SÃO PAULO – Após os últimos acontecimentos desde a noite da última sexta-feira (22), com o anúncio do governo da indicação do governo do general Joaquim Silva e Luna para presidência da Petrobras  (PETR3;PETR4) , em substituição a Roberto Castello Branco, em meio às críticas do presidente Jair Bolsonaro sobre o reajuste de combustíveis, diversas casas de análise já reduziram para equivalente à venda ou colocaram a recomendação das ações da estatal em revisão.

Dentre elas, XP Investimentos, Credit Suisse e Bradesco BBI (que cortaram fortemente a recomendação e o preço-alvo), enquanto o Morgan Stanley suspendeu a recomendação. Confira abaixo os principais pontos para as revisões de recomendação:

XP Investimentos

Recomendação anterior: neutra, preços-alvos de R$ 32 para os ativos PETR3 e PETR4
Recomendação atual: venda, preços-alvos de R$ 24 para os ativos PETR3 e PETR4

A XP rebaixou a recomendação das ações da Petrobras de neutro para “venda” revisando, ao mesmo tempo, o preço-alvo do papel para R$ 24,00, de R$ 32,00: “não há mais como defender”, apontam os analistas.

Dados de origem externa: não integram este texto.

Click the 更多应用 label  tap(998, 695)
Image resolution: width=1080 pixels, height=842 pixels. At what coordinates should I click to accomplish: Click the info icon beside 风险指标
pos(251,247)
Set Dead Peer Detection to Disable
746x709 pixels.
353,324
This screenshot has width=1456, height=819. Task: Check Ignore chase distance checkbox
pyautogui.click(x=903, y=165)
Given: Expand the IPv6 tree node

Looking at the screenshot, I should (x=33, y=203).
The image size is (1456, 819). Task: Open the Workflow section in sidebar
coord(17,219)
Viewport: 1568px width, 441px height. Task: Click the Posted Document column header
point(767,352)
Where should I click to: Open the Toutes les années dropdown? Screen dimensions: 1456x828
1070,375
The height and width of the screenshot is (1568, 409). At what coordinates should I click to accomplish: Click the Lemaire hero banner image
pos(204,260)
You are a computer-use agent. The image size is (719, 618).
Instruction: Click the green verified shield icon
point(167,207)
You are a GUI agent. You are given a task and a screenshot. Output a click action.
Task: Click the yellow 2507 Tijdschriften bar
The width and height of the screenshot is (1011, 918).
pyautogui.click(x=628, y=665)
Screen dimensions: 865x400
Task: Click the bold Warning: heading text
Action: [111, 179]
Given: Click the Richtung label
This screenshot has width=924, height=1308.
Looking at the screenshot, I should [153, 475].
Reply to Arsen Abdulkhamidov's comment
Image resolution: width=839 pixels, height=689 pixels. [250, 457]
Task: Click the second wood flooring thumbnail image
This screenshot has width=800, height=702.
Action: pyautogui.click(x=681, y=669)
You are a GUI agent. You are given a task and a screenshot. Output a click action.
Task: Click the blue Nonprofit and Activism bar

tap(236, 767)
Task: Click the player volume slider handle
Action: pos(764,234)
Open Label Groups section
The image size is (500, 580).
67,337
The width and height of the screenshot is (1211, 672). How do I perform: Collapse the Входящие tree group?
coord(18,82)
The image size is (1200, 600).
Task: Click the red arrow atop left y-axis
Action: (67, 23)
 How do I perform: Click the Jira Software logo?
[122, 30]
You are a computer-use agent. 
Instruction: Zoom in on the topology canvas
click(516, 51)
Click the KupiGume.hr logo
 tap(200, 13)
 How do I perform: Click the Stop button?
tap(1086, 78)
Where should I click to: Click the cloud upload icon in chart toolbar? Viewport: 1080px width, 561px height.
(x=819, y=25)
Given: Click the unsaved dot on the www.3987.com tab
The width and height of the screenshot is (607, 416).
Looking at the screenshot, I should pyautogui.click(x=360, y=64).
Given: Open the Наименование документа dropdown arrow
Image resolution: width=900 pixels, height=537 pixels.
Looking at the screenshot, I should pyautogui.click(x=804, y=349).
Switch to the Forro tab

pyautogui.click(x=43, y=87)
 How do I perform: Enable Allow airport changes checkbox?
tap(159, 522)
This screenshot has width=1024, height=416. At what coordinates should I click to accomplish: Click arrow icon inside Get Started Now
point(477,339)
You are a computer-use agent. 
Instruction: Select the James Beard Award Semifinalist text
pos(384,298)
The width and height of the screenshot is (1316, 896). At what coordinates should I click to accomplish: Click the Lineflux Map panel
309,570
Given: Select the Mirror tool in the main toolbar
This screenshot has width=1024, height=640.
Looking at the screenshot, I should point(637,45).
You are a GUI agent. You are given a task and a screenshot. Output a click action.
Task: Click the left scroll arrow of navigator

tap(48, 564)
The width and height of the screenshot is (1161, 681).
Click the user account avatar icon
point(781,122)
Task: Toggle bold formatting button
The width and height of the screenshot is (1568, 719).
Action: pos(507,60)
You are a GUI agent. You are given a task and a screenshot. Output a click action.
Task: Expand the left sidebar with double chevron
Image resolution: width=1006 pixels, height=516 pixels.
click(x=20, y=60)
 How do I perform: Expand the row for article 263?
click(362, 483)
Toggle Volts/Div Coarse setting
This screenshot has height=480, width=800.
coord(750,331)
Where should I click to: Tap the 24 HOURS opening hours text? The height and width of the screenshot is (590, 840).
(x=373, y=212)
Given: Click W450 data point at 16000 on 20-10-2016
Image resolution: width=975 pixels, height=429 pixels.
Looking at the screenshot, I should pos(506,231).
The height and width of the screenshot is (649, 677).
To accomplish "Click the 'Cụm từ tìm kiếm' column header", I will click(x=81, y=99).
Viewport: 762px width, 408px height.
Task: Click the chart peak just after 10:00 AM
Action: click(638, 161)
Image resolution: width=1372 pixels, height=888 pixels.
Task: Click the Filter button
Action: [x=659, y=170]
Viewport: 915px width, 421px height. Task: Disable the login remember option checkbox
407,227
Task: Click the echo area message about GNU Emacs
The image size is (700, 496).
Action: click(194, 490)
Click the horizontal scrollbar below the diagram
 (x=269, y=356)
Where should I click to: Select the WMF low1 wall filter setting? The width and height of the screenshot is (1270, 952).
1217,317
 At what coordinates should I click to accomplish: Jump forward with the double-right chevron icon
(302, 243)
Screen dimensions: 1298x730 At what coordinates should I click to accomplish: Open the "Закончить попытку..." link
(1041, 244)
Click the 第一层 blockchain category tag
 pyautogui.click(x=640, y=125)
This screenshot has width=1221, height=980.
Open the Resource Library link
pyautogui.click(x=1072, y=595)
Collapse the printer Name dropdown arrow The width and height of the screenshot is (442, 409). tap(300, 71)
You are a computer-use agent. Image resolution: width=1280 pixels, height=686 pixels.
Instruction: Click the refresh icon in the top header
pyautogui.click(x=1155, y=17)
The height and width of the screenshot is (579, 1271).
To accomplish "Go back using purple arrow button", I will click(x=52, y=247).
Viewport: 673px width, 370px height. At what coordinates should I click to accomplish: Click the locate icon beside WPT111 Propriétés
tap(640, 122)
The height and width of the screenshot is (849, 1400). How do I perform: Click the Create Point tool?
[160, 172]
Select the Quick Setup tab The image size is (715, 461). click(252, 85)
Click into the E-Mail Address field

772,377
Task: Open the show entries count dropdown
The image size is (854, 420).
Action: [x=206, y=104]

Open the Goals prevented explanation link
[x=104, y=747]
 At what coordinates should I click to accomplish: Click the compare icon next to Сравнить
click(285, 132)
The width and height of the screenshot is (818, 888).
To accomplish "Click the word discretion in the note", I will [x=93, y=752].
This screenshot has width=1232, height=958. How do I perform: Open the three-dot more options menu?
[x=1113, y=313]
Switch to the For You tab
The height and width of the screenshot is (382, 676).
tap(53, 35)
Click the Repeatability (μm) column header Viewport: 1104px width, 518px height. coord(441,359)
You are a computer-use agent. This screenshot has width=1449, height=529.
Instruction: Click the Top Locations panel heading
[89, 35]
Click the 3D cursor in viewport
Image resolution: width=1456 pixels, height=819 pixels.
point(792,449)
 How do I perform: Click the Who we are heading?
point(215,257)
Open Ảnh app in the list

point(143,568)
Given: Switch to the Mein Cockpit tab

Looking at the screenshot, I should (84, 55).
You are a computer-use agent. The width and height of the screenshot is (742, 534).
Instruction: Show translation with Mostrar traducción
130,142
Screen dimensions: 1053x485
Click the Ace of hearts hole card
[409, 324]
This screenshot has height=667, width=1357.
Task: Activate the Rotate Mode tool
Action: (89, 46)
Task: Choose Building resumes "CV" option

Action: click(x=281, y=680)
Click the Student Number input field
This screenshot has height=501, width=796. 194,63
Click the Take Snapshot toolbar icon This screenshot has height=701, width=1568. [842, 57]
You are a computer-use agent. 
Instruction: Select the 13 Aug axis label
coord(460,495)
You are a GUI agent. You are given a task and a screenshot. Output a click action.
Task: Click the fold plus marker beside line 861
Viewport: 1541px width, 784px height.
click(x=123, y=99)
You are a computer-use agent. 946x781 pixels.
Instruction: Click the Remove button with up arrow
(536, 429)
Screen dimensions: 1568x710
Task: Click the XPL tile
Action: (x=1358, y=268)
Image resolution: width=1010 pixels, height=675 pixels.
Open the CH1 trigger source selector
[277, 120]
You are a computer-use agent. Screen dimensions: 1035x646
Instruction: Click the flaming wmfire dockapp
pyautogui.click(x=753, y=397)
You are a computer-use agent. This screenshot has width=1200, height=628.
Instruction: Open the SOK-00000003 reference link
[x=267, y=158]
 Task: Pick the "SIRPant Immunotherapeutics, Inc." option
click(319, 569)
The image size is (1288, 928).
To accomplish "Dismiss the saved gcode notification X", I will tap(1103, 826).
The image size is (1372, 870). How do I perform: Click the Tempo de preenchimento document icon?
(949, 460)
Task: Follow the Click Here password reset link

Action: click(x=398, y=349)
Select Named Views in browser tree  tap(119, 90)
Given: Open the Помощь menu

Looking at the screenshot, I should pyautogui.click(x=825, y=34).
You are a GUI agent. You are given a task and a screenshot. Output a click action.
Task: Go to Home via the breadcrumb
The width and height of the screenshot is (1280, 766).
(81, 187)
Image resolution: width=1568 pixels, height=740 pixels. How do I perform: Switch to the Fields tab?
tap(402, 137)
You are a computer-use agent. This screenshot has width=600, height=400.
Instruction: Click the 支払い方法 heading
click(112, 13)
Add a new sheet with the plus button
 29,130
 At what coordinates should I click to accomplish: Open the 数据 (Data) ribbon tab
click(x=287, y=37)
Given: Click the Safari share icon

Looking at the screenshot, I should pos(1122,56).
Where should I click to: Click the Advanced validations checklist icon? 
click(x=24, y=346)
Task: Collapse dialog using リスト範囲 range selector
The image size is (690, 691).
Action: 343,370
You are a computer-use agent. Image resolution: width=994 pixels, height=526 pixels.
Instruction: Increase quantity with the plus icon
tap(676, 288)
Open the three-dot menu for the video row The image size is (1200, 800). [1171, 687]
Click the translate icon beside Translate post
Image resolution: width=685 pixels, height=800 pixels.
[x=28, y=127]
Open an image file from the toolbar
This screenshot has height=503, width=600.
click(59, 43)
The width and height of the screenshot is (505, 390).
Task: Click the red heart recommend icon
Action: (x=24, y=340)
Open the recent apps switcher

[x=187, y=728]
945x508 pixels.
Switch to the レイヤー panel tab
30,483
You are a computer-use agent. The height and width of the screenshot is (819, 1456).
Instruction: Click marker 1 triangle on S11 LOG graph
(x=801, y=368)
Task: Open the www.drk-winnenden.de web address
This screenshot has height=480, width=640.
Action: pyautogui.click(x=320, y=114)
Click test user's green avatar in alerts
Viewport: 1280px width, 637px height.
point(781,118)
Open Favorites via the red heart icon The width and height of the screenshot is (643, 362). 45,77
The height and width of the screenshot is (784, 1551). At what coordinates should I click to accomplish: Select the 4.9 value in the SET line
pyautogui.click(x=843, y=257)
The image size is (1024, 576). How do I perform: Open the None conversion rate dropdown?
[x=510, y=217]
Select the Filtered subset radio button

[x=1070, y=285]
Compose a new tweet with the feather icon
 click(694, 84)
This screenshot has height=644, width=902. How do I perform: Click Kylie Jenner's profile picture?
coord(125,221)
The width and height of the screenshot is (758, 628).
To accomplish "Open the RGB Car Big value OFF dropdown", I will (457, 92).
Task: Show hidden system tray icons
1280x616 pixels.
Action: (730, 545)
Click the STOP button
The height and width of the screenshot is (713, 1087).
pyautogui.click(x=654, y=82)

Em relatório distribuído no último domingo, o analista Gabriel Francisco atribuiu a alteração à sinalização negativa em termos da perspectiva de governança da estatal e à atual gestão de preços com o anúncio de substituição do presidente da companhia.

O governo anunciou na sexta-feira a troca de Roberto Castello Branco pelo general Joaquim de Silva e Luna para comandar a Petrobras.

“Vemos esse anúncio como uma sinalização negativa, tanto de uma perspectiva de governança, dados os riscos para a independência de gestão da Petrobras, como também por implicar riscos de que a companhia continue a praticar uma política de preços de combustíveis em linha com referências internacionais de preços, ou seja, que reflitam as variações dos preços de petróleo e câmbio”, diz Francisco.

Segundo a XP, existem muitas incertezas para justificar uma tese de investimento na Petrobras. “Acreditamos que as ações deverão daqui em diante negociar com um desconto mais alto em relação ao histórico e a outras petroleiras globais”, acrescenta no relatório.

Francisco nota ainda que “as incertezas para a política de preços de combustíveis da Petrobras implicam uma menor correlação das ações em relação aos preços do petróleo daqui para frente, dados os riscos de que não sejam totalmente repassados aos preços dos combustíveis. Com isso, esperamos uma deterioração nos resultados no futuro, não apenas devido às margens de refino mais baixas, mas também devido aos riscos que a Petrobras deva realizar importações de combustível com prejuízo para evitar qualquer risco de desabastecimento no mercado local”.

Bradesco BBI

Recomendação anterior: neutra, preço-alvo de R$ 34 para PETR4 e de US$ 13 para o ADR PBR
Recomendação atual: underperform (desempenho abaixo da média do mercado), com preço-alvo de R$ 24 para PETR4 e de US$ 9 para o ADR PBR

O Bradesco BBI reduziu novamente a recomendação para as ações da Petrobras depois de já tê-lo feito em 8 de fevereiro em meio às dúvidas sobre a política de preços da companhia.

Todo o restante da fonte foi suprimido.